Defining Risk Per Forex Trade

As early in your Forex career as possible, you must make the minimization of losses your number one trading priority. In addition, you should also realize that using excessive position sizing will be your number one enemy. Basically, you must strive not to over-trade by risking too much of your equity per position.

For instance, what would be your answer to the following question? If you had equity of $ 5,000, how much of it would you risk on your next trade? Here are a couple of the main answers collected by a recent survey: –

1. Many traders replied, 'I would risk about 50% because I would still have the other half left if I lost'.
2. Another response was 'I would trade 25% because if I had to end 3 consecutive losses then I could still recover'.

However, these replies clearly demonstrate that many traders do not understand that their losses can compound so quickly that their account balances can be obliterated. You must never forget this very important point.

For example, imagine that you risk 50% of your entire $ 5000 budget on one trade and lost. You would have $ 2500 remaining. You will now need your next position to return a 100% profit in order to just break even and recoup your losses. In summary, each time you endured a 50% loss, you then require a profit of 100% just to recover.

If you suffered two consecutive 50% losses, your remaining equity would then be $ 1,250. You now need a 400% profit from your next trade just to achieve parity. You must never forget the impact on your equity if you resort to using excessive position sizing.

You must keep the following concept at the front of your mind whenever you are trading: a loss always requires a bigger win to recover. You will enjoy more success trading Forex if you base all your trading actions about this concept. What is a good risk level?

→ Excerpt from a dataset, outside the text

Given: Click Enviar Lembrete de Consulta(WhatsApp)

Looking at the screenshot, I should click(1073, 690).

To answer this question, consider the following example.

Suppose you decided to risk 10% of your equity on each position that you opened. If you then endured 10 consecutive losses, you would have just about one third of your account left. If, however, you restricted your risk to 2% per trade, then you would still have about 82% of your original equity remaining should you suffer ten consecutive losses.

Obviously the second case produces a far improved level of protection for your equity against the threat of compounding losses. You should be able to confirm that this is why experts advise that you never risk more than 2% of your total equity per trade.

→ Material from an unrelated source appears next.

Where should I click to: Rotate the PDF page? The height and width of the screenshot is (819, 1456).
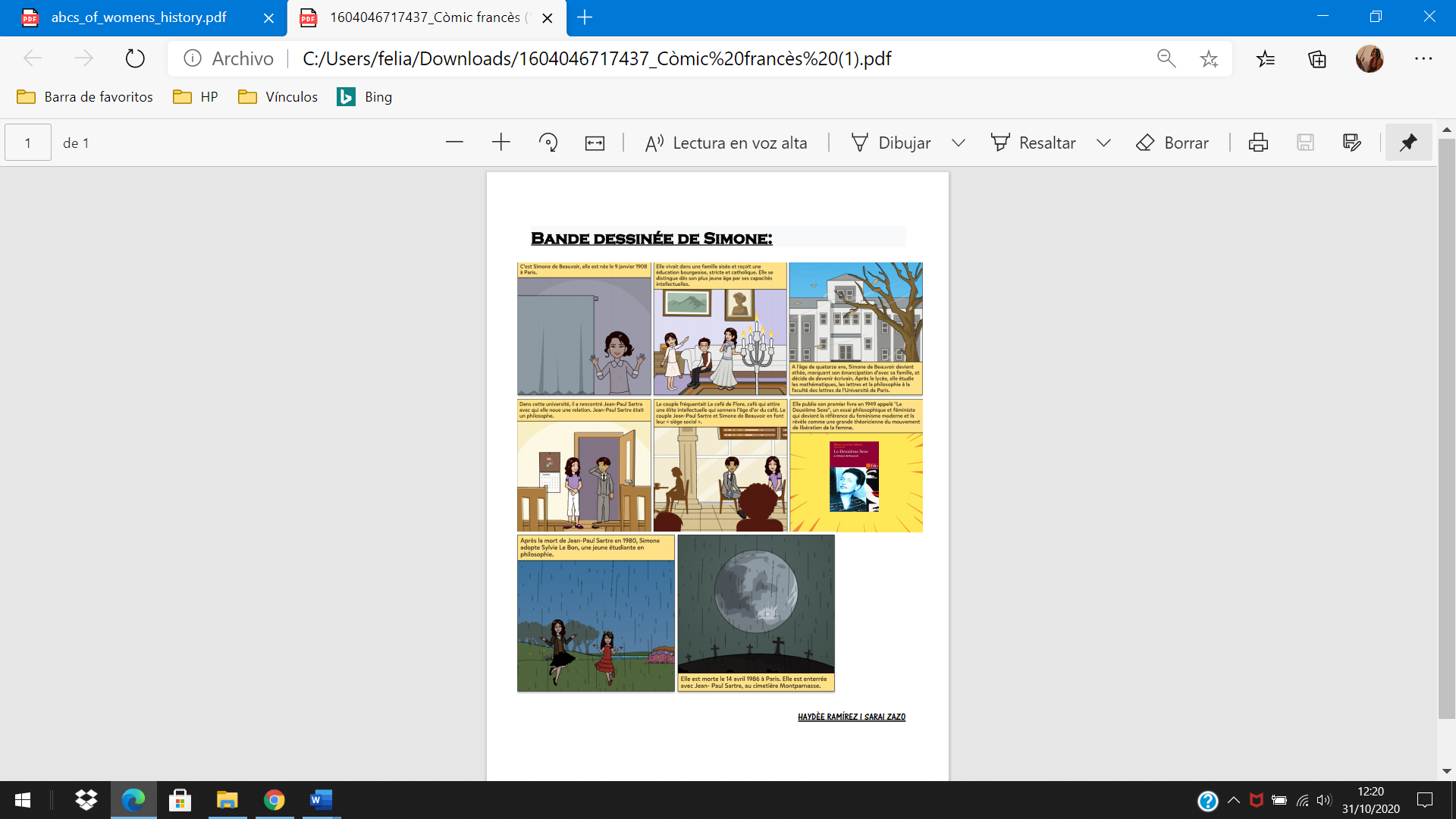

You must always appreciate the serious dangers of over-trading and, consequentially, guarantee that you select position sizes for each of your trades so that you do not risk margin calls. From the above analysis, you know now that you will require a substantially larger win to recoup your original equity after each loss.

You may deduce from the above study that you may need to take a significant time in order to amassing any serious profits if you resort to risking small amounts per trade. However, this would be a wrong conclusion because you will be able to compound the profits associated with your wins, your equity will grow exponentially.